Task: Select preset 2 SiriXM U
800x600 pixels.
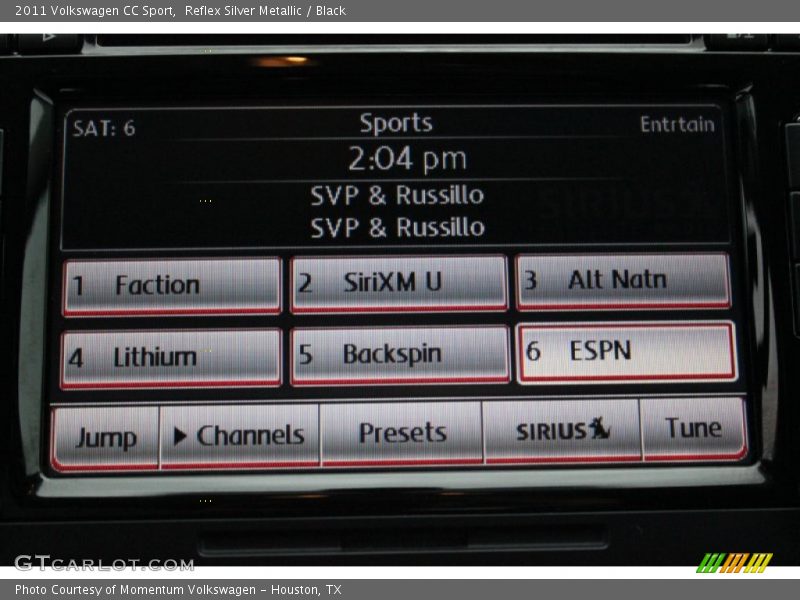Action: point(398,283)
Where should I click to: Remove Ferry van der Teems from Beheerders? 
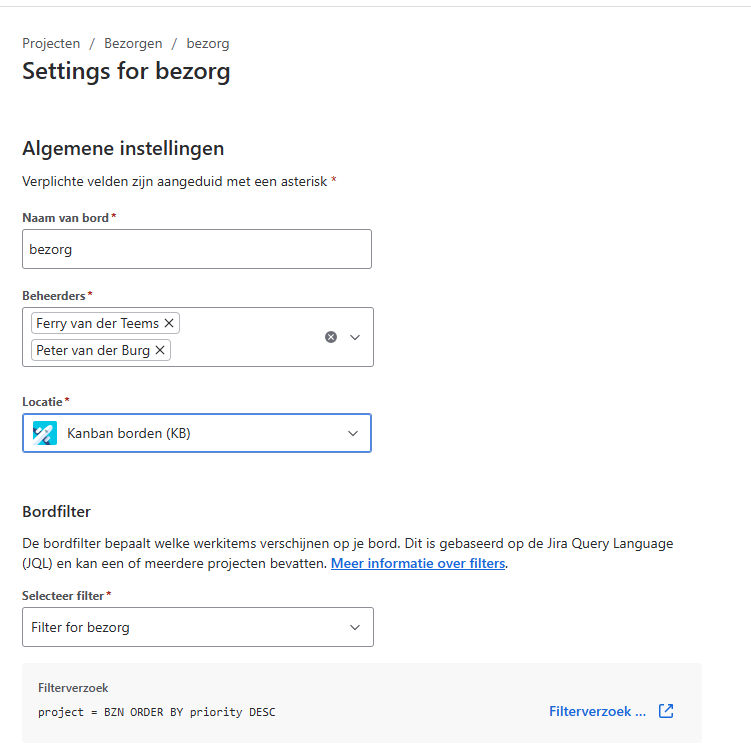pos(169,323)
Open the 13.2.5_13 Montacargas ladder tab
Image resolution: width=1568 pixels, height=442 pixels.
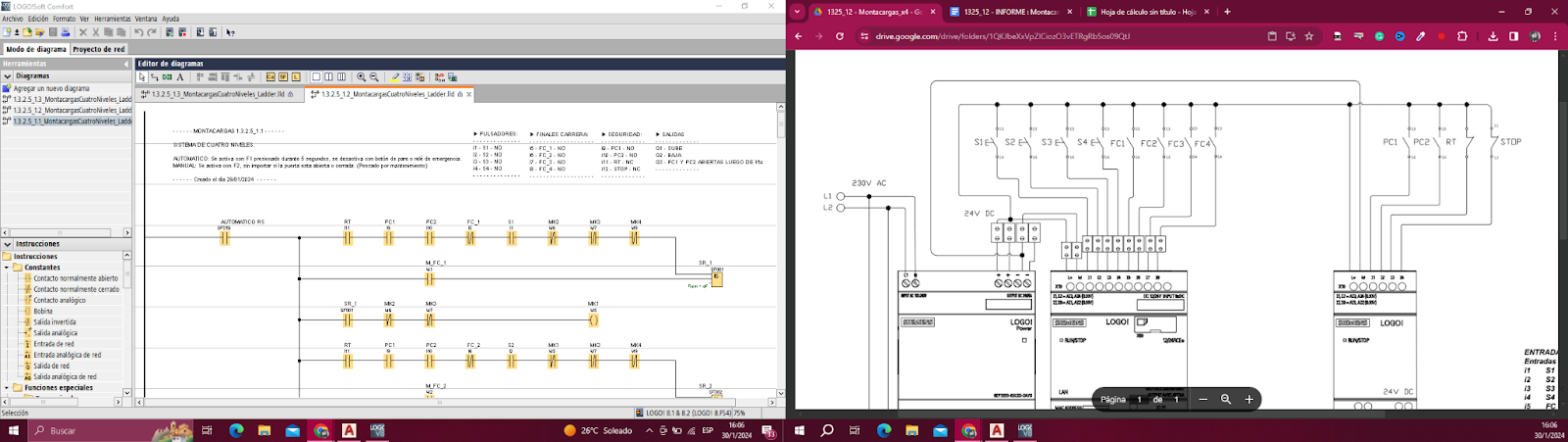tap(220, 95)
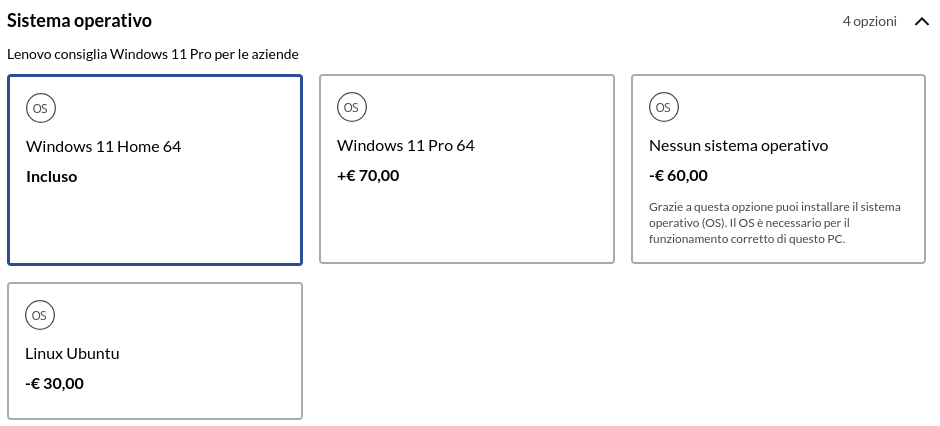This screenshot has height=426, width=940.
Task: Click the OS icon on Windows 11 Pro card
Action: (351, 107)
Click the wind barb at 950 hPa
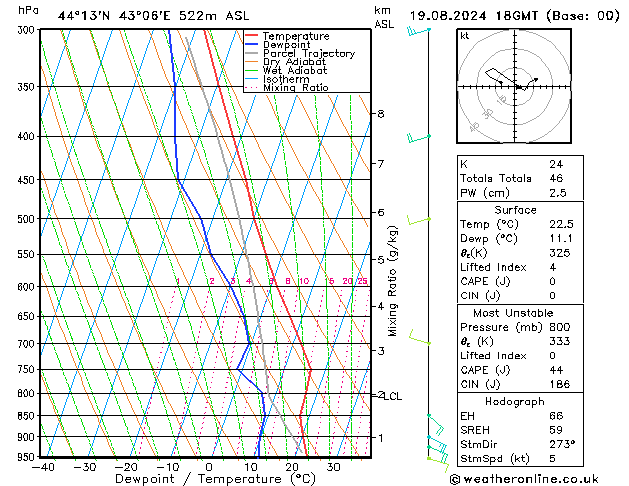This screenshot has height=486, width=629. coord(436,453)
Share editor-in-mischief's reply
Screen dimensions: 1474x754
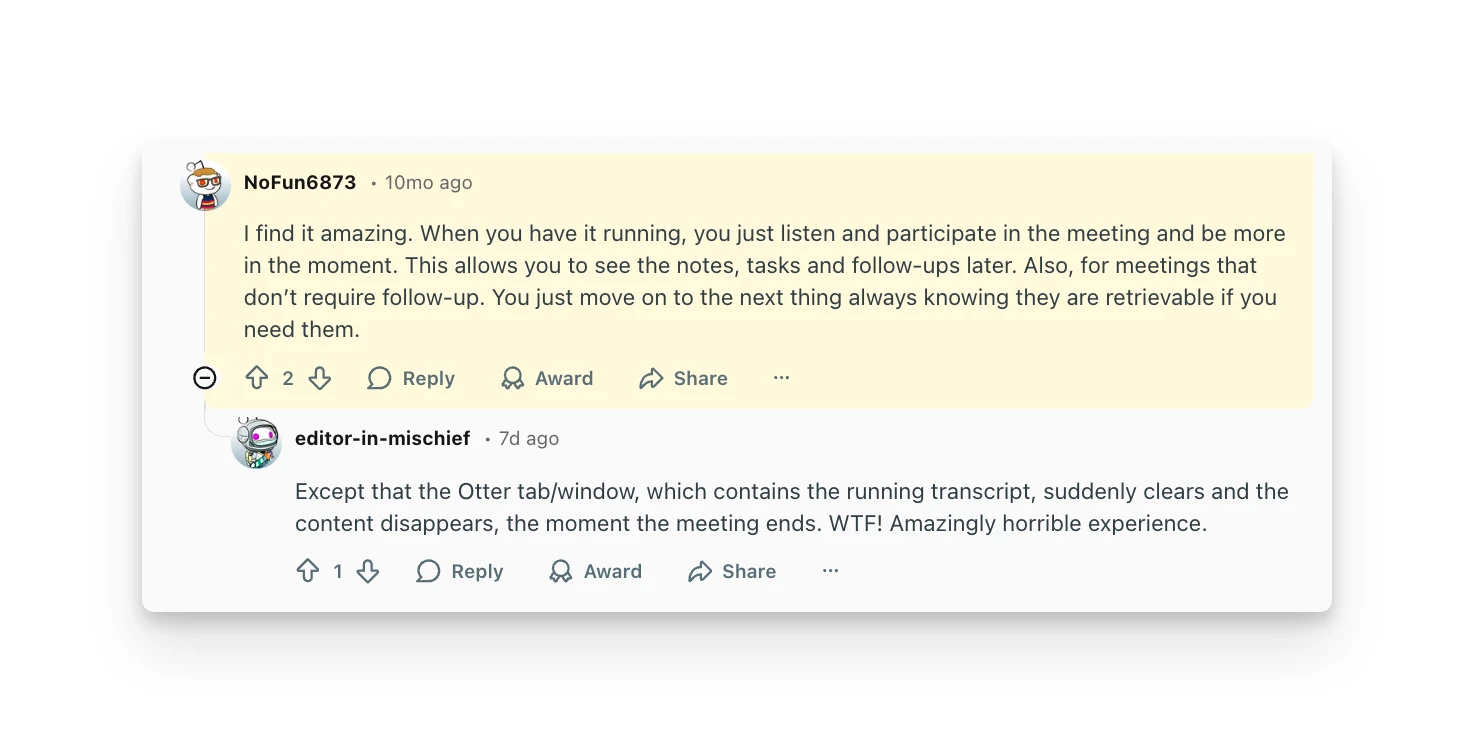click(732, 571)
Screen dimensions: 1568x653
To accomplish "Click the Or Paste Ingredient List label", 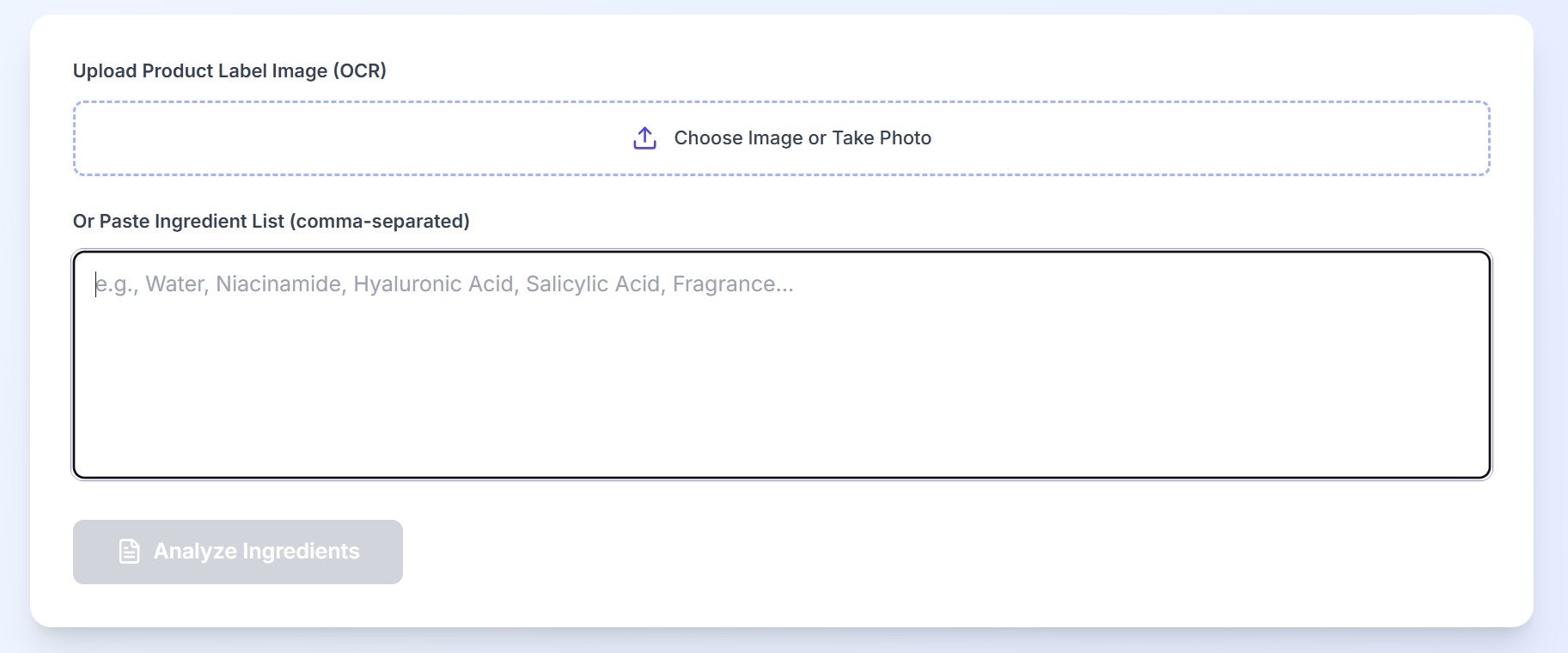I will tap(179, 222).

· · ·

* PROBLEM DETAILS
Nothing should appear in the reply except the lines from the start of the listing above through the line with "Open the 13.2.5_13 Montacargas ladder tab", repeated exactly and free of pictures.

* ANSWER BOX
Task: Select preset 2 SiriXM U
800x600 pixels.
Action: point(398,283)
Where should I click to: Remove Ferry van der Teems from Beheerders? 
pos(169,323)
Open the 13.2.5_13 Montacargas ladder tab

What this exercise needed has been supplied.